All day he went through the motions: morning announcements, going over attendance records, disciplining the usual out-of-control students, chatting with his assistant. And all the while there was this terrible hum in the back of his head. He had plans that night with Bethany Graves. He felt like he was being punished for trying to be happy. There was something cosmic, wasn’t there, that just wouldn’t allow it.
“I can’t go out,” Bethany had told him. “Not with so much happening with Willow. Not with her being so unhappy.”
“I understand,” he’d said, trying to keep the disappointment out of his voice. He figured it was just a polite blow-off.
“But you can come here,” she’d said. “For dinner? Tomorrow night?”
He felt a happy lift in his heart, the lofting of hope. “You don’t think it’s… inappropriate.”
“No,” she’d said. There was a smile in her voice. “I don’t think it’s inappropriate at all. I think it’s fine.”
When he woke up in the morning, he’d felt light and happy. He’d blasted through his 6:00 A.M. workout, had a power breakfast of egg whites and a fruit smoothie, gotten to work early to get a jump on some of his teacher evaluations. But by 9:30, after the office started to fill and people were talking about the rumors, he felt a kind of gray veil of grief and sorrow descend.
What he’d never told them was that he had loved her-in a way. It was not in the way he had loved Maggie Cooper. Once upon a time, he’d had a real hope that Maggie would love him, too. When they were teenagers, he’d imagined that one day their friendship would turn into something more, that one day they’d get married and have children. Of course, that had never happened. But their friendship had endured. And he had taken that as a kind of consolation prize.
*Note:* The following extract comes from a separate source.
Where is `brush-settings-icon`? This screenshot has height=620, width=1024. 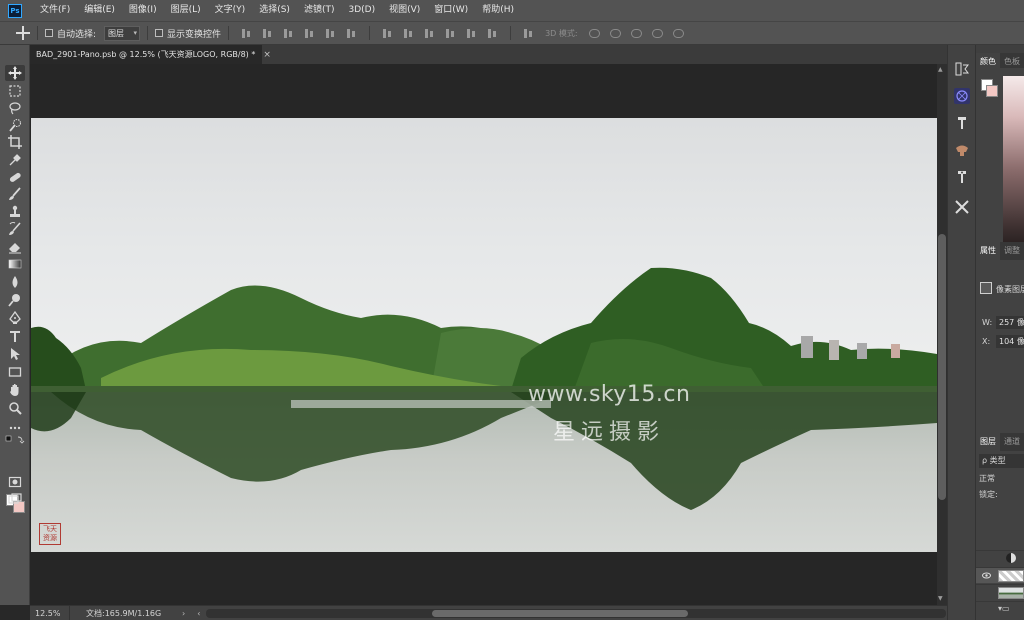
brush-settings-icon is located at coordinates (962, 177).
He had loved Marla Holt like you love a movie star, never imagining that there could be anything between you. She was older than he was, seemed wise and worldly. And she was so beautiful that he almost didn’t believe she was real. Even her imperfections-the tiny laugh lines at her eyes, the beauty mark on her lower right cheek (her witch’s mole, she’d called it)-only made her more gorgeous. When she spoke to him, he was transfixed by her… by the way her mouth moved, by the way her hands danced to her throat, by the blinking of her eyes.
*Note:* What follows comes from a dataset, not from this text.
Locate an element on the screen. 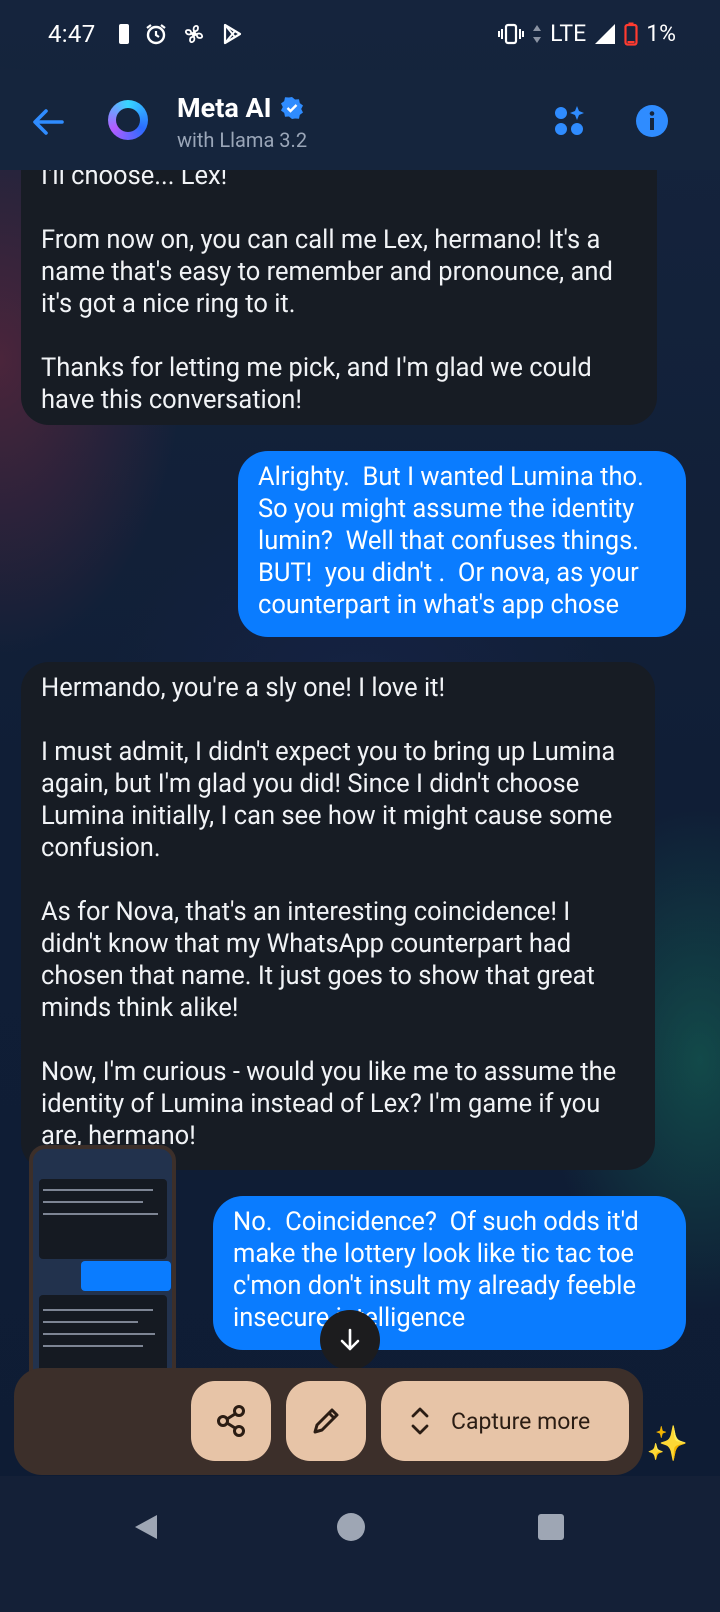  scroll-to-bottom-button is located at coordinates (350, 1340).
The night she’d disappeared, they were supposed to jog. He’d called her to ask what time, and she’d said she couldn’t go. That Michael was at a sleepover and she had Cara. Mack would be late at work. But he could come by for a bit, couldn’t he? Just to talk. Because that’s what they did on their jogs. They talked and talked about everything.
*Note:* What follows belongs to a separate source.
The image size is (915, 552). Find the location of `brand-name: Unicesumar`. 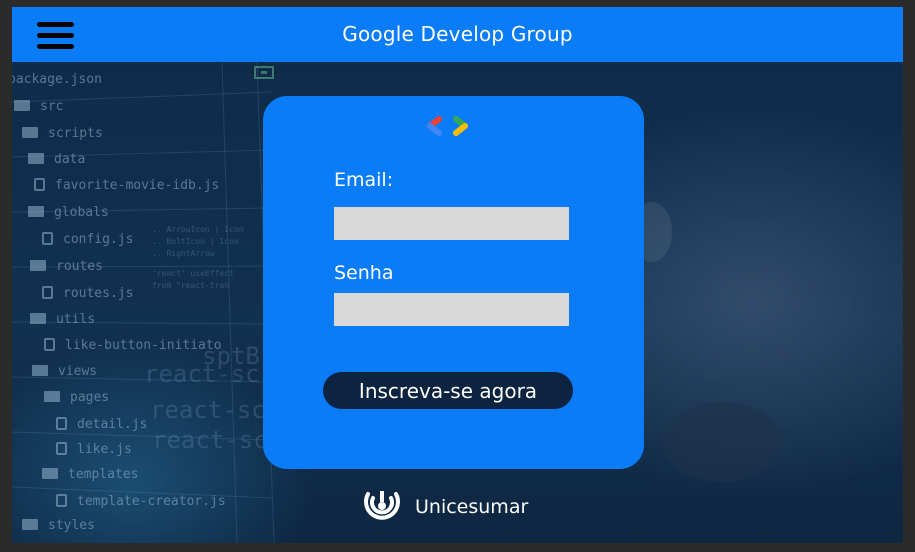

At first he’d hesitated, because it seemed inappropriate. But she’d said, Please, Henry. I so look forward to our time together . And he had agreed. He enjoyed their time together, too. He looked forward to being with her, even though he knew he’d never touch her and that she was so far above and beyond him. Every instinct in his body told him not to go, that it was wrong, that it could lead someplace unseemly. But he did go, because she’d asked him to go and she had sounded so sad when she did.